* [Task input]:
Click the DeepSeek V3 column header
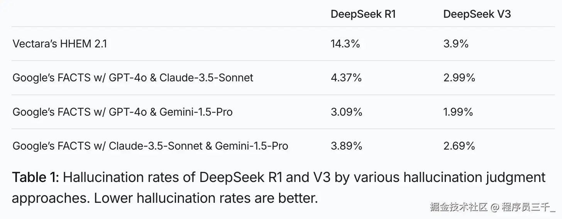The height and width of the screenshot is (219, 562). pyautogui.click(x=477, y=14)
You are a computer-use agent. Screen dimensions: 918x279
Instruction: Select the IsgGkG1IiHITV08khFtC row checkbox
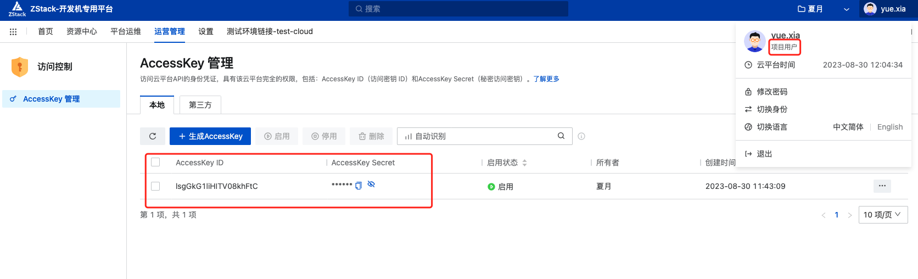tap(155, 186)
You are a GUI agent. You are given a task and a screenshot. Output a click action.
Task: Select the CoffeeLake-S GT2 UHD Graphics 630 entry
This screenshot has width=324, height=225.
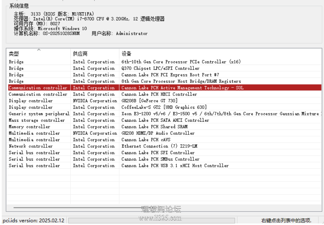[x=164, y=107]
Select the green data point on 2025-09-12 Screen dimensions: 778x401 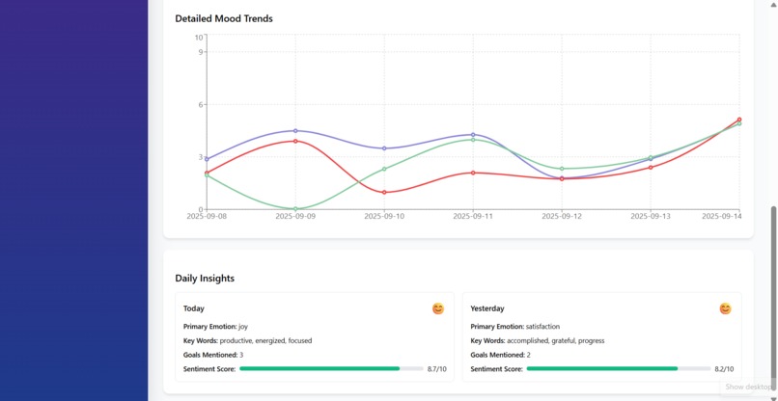(x=562, y=169)
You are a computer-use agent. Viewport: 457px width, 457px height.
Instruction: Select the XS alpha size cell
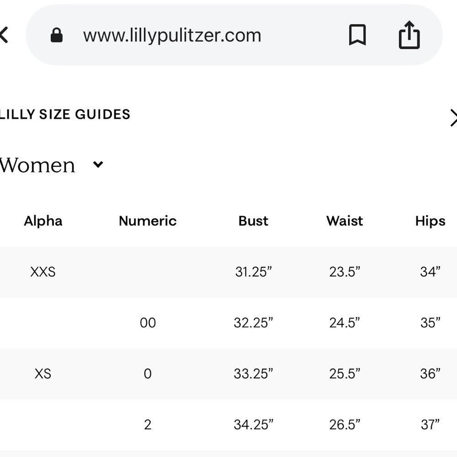[x=43, y=374]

* [Activity]: Scan the material above for lines holding "agent" and copy each of them.

* [Exercise result]:
You are a computer-use agent. Screen dimensions: 918x279
You are a GUI agent. You are given a task and a screenshot. Output a click action.
You are a computer-use agent. Viewport: 457px width, 457px height.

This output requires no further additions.